By the time it was 11am, I had made up my mind I will not go with this bus. I began to demand a refund of my money on the ground that I had been deceived.

“You told me there was only one passenger remaining after me and since then more than one person have come and yet the bus is not full and we are to wait here indefinitely. I cannot do that. You either move now with the available passengers or you refund my money and I will make a different arrangement for my journey.”

“Sir, we do not refund money. It is written on the ticket,” the lady said.

“Well, I know that. But you’d have to make an exception this time. I cannot just stay here indefinitely.”

“Oga, passengers will come. Have patience,” she pleaded.

“Even if passengers come now at after eleven and we depart now we will get to Abuja way beyond midnight. For me, that’s too late. I am a pastor and I must be in church tomorrow to preach.”

Then a man standing nearby interposed: “If you reach after midnight you will still preach in the morning.”

“Very good! Have you ever preached to a congregation in a church?” I asked him.

He did not answer. I turned to the lady again and said, “Okay, let me make it easier for you. Give me part-refund and keep something, maybe 10% as admin charges. Mind you, I must leave now, and you don’t want me to leave here feeling bitter for being deceived and cheated, do you?”

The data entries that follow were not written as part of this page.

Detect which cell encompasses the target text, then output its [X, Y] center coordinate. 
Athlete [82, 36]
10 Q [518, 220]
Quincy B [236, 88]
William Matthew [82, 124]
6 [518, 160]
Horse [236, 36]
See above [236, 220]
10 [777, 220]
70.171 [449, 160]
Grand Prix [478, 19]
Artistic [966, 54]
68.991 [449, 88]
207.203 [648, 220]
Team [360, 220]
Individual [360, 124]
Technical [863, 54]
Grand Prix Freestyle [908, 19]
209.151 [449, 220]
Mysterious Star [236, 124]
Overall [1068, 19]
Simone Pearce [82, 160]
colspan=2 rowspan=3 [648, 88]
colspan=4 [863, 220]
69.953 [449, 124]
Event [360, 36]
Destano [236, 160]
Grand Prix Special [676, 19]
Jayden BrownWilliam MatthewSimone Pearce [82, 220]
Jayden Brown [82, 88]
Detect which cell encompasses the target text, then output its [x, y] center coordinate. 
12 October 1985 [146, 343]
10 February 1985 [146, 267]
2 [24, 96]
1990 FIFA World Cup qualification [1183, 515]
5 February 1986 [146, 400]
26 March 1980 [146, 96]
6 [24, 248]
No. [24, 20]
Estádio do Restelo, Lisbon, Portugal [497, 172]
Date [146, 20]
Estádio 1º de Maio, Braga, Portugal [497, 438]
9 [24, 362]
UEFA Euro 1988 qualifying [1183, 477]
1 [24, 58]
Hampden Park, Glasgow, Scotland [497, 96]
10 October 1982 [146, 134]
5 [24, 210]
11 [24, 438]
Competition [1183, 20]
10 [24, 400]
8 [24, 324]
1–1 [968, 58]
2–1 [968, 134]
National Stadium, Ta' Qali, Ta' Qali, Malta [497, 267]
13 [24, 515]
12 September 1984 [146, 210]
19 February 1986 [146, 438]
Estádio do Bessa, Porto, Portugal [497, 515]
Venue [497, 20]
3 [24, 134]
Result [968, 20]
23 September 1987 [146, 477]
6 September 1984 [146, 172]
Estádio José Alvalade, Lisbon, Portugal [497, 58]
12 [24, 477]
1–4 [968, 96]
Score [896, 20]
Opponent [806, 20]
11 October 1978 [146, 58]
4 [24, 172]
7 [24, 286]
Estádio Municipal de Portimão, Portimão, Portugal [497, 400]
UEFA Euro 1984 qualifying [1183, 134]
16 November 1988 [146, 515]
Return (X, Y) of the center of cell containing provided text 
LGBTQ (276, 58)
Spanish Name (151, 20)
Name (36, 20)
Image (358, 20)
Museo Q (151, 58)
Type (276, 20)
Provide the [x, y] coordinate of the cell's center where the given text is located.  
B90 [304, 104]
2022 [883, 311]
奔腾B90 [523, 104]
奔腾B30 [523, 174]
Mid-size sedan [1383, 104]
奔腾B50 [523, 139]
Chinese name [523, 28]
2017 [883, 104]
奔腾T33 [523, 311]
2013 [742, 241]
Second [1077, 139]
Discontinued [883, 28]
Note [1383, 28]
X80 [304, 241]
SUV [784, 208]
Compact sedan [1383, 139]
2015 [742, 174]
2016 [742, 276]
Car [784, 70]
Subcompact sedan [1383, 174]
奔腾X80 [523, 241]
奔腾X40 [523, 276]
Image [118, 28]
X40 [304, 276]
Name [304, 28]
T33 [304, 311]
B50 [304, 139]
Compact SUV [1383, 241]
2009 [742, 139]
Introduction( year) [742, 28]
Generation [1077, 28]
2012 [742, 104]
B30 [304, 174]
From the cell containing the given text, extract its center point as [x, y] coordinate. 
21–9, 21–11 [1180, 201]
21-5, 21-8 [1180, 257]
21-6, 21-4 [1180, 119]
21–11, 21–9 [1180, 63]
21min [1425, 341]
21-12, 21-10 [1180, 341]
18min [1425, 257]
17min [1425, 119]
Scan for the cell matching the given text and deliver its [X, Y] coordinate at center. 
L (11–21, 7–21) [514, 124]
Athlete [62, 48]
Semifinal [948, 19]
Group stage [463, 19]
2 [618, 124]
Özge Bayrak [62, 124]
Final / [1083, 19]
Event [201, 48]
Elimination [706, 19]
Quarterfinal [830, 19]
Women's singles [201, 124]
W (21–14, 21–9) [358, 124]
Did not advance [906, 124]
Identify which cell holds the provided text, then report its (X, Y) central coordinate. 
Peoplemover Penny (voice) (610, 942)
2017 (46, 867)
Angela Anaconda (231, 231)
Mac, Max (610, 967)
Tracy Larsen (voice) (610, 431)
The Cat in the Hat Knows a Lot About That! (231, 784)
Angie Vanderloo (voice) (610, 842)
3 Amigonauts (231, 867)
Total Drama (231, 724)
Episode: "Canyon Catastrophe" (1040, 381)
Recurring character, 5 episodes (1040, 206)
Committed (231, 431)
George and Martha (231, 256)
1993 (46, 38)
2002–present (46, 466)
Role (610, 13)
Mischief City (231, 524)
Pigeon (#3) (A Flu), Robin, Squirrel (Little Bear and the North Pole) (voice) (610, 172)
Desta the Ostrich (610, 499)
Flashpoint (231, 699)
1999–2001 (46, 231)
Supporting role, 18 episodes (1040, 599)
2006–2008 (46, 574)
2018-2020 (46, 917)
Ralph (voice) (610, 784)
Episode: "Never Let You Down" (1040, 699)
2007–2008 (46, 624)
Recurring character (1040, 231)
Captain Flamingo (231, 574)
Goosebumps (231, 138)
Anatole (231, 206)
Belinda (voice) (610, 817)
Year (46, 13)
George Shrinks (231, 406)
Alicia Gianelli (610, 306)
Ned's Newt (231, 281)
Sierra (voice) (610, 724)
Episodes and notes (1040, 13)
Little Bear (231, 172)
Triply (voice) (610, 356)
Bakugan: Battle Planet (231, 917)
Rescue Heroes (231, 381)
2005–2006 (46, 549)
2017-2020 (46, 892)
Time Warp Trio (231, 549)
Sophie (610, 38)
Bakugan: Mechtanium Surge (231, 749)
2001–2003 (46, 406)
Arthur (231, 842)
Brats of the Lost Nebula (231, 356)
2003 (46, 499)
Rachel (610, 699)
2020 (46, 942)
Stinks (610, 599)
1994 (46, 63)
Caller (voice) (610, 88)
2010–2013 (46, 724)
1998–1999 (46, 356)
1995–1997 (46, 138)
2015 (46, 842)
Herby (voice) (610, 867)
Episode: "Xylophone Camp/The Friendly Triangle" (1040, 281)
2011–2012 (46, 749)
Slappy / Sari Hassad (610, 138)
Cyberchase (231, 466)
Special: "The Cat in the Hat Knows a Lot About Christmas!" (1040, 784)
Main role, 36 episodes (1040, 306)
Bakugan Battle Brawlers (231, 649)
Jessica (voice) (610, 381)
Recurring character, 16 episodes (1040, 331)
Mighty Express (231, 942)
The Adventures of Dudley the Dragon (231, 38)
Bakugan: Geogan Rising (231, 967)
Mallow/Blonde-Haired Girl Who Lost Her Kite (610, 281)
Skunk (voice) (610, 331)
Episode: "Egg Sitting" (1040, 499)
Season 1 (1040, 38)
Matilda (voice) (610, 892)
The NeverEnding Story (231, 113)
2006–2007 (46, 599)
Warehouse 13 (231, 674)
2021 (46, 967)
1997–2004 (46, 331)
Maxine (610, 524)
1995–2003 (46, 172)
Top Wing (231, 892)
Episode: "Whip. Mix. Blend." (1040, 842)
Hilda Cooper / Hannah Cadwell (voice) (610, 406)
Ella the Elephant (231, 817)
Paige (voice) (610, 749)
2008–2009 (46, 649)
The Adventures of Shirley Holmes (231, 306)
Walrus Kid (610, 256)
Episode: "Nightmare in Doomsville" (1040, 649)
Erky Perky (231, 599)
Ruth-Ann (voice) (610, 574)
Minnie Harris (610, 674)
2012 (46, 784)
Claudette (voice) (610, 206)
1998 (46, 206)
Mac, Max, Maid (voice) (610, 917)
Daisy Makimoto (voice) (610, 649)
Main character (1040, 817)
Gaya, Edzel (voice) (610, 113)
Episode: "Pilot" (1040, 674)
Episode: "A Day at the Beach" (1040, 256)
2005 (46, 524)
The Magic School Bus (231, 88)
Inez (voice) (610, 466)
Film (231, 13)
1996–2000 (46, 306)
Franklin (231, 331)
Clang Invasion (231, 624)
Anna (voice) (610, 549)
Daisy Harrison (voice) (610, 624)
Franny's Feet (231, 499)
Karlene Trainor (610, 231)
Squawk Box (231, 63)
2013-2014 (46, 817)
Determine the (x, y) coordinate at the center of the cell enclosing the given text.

At this point, she picked up her phone and called someone. After a long conversation in Igbo she turned to me and said her director said to give me N5,000. However, she will make it N6,000. She will make up the difference of N1,000 with her own money.

Great! At least someone here has a conscience. And I said, “Thank you for your good heart, but just give me the N5,000 that your director said to give to me.”

She gave me the money and muttered something about not letting other passengers know she had given me a refund. I then quietly picked up my bag from the bus and went to the main road. I had had enough lessons for one trip. I therefore decided there and then to take a taxi straight to the airport. I arrived at Murtala Muhammed II (Domestic) Airport at about 1pm, bought a ticket for an Aero-Contractor flight scheduled for 3pm. The flight was on time and we arrived at Abuja by 4pm. My headquarter staff was waiting for me at the airport and by 5pm I was home.